Ne vous y trompez pas, derrière ses lignes de basse rondes et douces, ses guitares slide qui ressuscitent George Harrison, ses harmonies vocales chatoyantes, ses chœurs vibrants, ses violons romantiques et autres synthétiseurs cosmiques, on cause autant d'Amour que d'Apocalypse. Ça fait longtemps qu'on le sent, et ça fait longtemps que Natalie le chante : l'extinction est peut-être proche. De l'espèce humaine certes, mais ce qui hante la musique de Weyes Blood c'est davantage la mort des relations, la nécrose d'une partie de notre humanité, qui se dilue goutte à goutte dans les intermédiaires technologiques, les écrans qui nous séparent bien confortablement les uns des autres, bref les agents d'une individualité déjà massivement institutionnalisée. Et si l'amour avait fichu le camp ? se demandait la chanteuse tout au long du déjà splendide Front Row Seat to the Earth. Sa réponse, ambitieuse, lumineuse, elle la délivre calmement en trouvant en elle-même la force de faire feu de tout bois, la force de croire. Il y a dans sa musique une ardeur tranquille, un allant inexorable qui jamais ne se presse plus que de raison, se contentant d'avancer avec une invraisemblable sérénité. La sérénité de celle qui a compris depuis perpète la possibilité de sa propre fin, et en tire une résolution renouvelée : celle de faire compter chaque instant, aussi fugace soit-il, de prendre la main de son prochain et lui montrer l'exemple, de laisser glisser les signes de fin du monde sur sa verve ironique. Comme sur cette image tragicomique au beau milieu de "Everyday" d'un type en soirée assis, hagard, qui demande à Natalie : "Est-ce la fin de tout amour en moi?", et elle de lui répondre mi-figue mi-raisin : "Ha! Elle est bien bonne. Mais bon, t'as peut-être raison. M'enfin, la nuit porte conseil."

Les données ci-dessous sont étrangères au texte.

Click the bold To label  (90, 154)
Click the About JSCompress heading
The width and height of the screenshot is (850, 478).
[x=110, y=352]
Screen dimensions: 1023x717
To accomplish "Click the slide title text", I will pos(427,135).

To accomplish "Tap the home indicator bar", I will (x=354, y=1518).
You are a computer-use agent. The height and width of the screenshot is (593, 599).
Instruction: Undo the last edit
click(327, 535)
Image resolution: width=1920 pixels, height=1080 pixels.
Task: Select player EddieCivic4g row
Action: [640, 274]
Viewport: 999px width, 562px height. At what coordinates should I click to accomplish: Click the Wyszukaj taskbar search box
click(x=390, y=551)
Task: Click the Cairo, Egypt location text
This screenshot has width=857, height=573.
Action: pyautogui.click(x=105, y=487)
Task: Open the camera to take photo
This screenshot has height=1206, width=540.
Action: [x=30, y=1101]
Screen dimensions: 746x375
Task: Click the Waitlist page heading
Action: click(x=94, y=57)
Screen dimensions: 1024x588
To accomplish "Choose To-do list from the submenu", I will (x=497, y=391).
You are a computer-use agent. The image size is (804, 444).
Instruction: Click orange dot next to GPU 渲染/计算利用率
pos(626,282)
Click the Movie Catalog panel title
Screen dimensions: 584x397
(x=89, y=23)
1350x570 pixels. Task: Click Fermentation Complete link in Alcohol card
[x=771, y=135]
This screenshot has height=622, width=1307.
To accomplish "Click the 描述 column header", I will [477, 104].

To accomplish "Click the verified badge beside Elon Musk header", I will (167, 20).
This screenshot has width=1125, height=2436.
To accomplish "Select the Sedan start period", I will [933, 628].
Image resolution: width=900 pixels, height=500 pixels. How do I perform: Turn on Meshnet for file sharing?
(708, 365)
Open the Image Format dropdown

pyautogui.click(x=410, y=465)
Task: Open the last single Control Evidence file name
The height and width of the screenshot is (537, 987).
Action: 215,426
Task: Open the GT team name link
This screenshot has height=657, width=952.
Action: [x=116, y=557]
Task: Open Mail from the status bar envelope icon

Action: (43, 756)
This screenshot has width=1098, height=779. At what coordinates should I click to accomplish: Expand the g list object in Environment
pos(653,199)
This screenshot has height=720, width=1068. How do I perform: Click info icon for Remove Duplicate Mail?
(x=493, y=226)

"If you think you can save me, I'd dare you to try"
Natalie a rejeté la religion catholique depuis ses 13 ans, mais elle n'a pas cessé de croire. La première face de Titanic Rising est à ce titre un superbe cocon de nostalgie, sortant tout l'attirail de la folk, country et surtout pop baroque du songwriter des 70s, saupoudré de légers arrangements synthéticosmiques pour créer cette atmosphère luxuriante, chaleureuse, familière et étrangement contemporaine. Ici, Natalie se réfugie brièvement dans le fantasme sépia d'une enfance heureuse où le monde tournait douillettement autour de sa petite personne ("A Lot's Gonna Change") pour mieux s'en séparer, à regrets, mais en tirant de cette nostalgie de quoi affronter une existence pleine de changements et de pertes. "Andromeda", qu'on croirait sortie tout droit du All Things Must Pass du plus doux des Beatles, est une opération astrale à cœur ouvert, l'histoire d'un amour flétri qui réapprend à oser au risque de se briser, avec en guise de scalpel d'une impeccable précision cette slide guitar enchanteresse. L'opération est un tel succès que Natalie devient vorace et crie son amour à tue-tête, en fanfare dirait-on même alors que "Everyday" déroule ses armées de cordes et cuivres extatiques sur fond de piano sautillant à la Elton Nilsson : "J'ai besoin d'un amour tous les jours !" quitte à friser l'addiction. "Something to Believe" est un retour à l'ambiguïté de ton, dans laquelle l'artiste excelle tant. Une complainte où on la trouve au fond du trou, tandis que rien ne semble aller dans son sens ("The waters don't really go by me", "The colors don't align, a question of time"), oubliée par le monde elle reste dans l'expectative, à exiger qu'on lui donne quelque chose auquel croire. Et si le texte seul laisse une impression pathétique, la musique quant à elle enfle, enfle, tant et si bien qu'alors que Natalie scande le titre du morceau dans sa dernière ligne droite, on assiste l'air de rien aux instants les plus galvanisants de l'album, emplis d'une passion qui donne une issue bien optimiste à un morceau qu'on aurait pu croire misérabiliste.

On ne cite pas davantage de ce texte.